Write down, unchanged, the entries from the first line through the line holding "This screenshot has width=340, height=195.". Include no other line.

-=-=-

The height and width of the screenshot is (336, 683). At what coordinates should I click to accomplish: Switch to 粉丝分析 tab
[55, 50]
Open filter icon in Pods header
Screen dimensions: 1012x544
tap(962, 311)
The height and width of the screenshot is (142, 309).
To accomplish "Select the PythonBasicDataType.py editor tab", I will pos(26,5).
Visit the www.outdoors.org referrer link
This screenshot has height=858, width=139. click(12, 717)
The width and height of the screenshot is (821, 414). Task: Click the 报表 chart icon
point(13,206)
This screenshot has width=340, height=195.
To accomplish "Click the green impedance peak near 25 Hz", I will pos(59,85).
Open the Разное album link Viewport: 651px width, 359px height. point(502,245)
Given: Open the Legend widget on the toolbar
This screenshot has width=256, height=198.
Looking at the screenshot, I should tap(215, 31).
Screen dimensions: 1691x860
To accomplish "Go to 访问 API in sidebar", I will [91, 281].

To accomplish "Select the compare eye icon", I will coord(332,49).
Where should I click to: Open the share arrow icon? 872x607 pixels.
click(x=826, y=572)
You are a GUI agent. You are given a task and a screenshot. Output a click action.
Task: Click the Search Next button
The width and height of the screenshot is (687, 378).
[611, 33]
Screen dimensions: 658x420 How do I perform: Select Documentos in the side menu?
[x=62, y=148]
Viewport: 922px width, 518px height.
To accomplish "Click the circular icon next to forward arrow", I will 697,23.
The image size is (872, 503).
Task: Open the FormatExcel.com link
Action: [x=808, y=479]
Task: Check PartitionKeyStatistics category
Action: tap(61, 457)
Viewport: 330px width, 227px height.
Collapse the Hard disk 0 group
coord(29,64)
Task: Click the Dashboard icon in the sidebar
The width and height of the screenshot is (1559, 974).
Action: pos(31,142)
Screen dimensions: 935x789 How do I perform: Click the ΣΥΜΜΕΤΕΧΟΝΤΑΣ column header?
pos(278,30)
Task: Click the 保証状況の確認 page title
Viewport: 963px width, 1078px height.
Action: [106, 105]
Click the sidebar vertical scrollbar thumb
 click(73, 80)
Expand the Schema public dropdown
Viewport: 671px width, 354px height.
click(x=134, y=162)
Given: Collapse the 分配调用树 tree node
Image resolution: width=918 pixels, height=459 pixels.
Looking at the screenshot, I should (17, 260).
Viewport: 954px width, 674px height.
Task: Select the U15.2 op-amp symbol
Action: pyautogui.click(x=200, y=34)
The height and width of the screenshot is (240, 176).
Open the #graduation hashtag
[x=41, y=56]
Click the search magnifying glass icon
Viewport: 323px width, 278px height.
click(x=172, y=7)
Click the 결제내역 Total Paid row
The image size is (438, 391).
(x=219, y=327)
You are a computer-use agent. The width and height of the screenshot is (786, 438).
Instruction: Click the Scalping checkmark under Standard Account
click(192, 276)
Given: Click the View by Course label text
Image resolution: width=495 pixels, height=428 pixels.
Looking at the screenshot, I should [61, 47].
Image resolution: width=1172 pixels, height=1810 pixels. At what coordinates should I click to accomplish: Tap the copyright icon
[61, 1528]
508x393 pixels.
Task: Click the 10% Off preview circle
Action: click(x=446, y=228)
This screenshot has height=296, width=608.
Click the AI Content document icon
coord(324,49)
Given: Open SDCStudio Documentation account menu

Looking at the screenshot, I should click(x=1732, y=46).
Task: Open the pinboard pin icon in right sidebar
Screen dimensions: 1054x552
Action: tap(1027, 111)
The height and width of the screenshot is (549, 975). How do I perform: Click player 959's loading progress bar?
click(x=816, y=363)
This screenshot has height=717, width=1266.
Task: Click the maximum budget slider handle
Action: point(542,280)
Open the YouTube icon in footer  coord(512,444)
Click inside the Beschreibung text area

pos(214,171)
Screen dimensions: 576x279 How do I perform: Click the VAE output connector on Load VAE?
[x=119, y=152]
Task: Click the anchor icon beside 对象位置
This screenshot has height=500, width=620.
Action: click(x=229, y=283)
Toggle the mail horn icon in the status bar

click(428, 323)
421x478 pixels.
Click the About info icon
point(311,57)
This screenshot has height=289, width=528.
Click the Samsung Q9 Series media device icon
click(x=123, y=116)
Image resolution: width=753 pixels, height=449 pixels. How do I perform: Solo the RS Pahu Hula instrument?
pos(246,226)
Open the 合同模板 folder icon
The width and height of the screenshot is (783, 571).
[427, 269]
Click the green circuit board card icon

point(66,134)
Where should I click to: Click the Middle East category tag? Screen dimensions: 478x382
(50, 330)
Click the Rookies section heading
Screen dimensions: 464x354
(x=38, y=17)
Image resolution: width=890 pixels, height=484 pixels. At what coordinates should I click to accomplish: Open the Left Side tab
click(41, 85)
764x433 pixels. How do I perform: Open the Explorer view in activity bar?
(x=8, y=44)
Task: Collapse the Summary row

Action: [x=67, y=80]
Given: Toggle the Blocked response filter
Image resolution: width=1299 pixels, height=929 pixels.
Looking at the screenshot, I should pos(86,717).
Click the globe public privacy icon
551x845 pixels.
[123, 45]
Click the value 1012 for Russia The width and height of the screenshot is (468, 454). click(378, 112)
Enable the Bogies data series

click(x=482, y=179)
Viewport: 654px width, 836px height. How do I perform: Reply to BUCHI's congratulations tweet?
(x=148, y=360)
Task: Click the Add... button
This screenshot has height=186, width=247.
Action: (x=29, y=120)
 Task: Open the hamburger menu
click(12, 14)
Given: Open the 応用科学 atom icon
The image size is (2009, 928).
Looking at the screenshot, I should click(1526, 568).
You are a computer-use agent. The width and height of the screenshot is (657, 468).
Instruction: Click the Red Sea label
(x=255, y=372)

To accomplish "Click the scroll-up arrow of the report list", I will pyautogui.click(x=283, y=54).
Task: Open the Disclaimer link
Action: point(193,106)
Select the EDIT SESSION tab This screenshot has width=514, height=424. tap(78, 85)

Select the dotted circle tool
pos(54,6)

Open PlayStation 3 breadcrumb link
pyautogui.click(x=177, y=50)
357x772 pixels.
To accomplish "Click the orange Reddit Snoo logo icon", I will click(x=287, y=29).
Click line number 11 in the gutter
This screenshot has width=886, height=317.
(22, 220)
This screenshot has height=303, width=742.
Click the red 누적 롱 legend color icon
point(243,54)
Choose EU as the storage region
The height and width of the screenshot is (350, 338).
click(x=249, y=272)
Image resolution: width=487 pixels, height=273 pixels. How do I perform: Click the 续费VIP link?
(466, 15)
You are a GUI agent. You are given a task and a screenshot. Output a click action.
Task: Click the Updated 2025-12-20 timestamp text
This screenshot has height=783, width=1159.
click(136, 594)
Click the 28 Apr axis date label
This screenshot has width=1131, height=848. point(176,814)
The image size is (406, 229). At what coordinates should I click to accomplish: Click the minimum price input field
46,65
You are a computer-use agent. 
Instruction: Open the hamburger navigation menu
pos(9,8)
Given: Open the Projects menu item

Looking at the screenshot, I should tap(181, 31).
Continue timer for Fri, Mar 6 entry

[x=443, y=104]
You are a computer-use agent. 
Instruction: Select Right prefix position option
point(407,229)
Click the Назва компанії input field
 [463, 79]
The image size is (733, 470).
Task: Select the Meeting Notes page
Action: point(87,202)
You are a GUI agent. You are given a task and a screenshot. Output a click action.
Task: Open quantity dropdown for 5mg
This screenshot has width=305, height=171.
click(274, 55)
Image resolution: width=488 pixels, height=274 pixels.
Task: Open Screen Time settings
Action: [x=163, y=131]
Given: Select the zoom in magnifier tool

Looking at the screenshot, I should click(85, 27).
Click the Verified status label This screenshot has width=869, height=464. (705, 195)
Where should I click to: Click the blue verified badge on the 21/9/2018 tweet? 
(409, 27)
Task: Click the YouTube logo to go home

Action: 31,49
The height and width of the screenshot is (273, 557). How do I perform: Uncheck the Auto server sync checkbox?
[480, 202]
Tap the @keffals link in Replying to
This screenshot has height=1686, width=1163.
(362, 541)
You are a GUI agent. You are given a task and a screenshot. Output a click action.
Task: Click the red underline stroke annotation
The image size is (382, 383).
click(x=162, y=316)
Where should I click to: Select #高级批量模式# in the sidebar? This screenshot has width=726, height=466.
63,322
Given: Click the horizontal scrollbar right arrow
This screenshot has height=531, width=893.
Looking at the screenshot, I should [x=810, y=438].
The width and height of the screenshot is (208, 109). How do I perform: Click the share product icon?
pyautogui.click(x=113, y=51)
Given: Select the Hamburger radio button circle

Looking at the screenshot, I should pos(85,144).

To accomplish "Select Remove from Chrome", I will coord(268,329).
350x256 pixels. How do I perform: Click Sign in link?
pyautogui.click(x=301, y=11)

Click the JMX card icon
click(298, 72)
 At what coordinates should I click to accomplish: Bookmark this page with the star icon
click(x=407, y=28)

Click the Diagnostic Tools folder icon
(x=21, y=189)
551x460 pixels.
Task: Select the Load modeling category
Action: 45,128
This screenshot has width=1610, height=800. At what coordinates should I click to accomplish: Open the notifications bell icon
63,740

-=-=-

(ANSWER TO THIS TASK):
The height and width of the screenshot is (336, 683). At what coordinates should I click to accomplish: Switch to 粉丝分析 tab
[55, 50]
Open filter icon in Pods header
Screen dimensions: 1012x544
tap(962, 311)
The height and width of the screenshot is (142, 309).
To accomplish "Select the PythonBasicDataType.py editor tab", I will pos(26,5).
Visit the www.outdoors.org referrer link
This screenshot has height=858, width=139. click(12, 717)
The width and height of the screenshot is (821, 414). Task: Click the 报表 chart icon
point(13,206)
This screenshot has width=340, height=195.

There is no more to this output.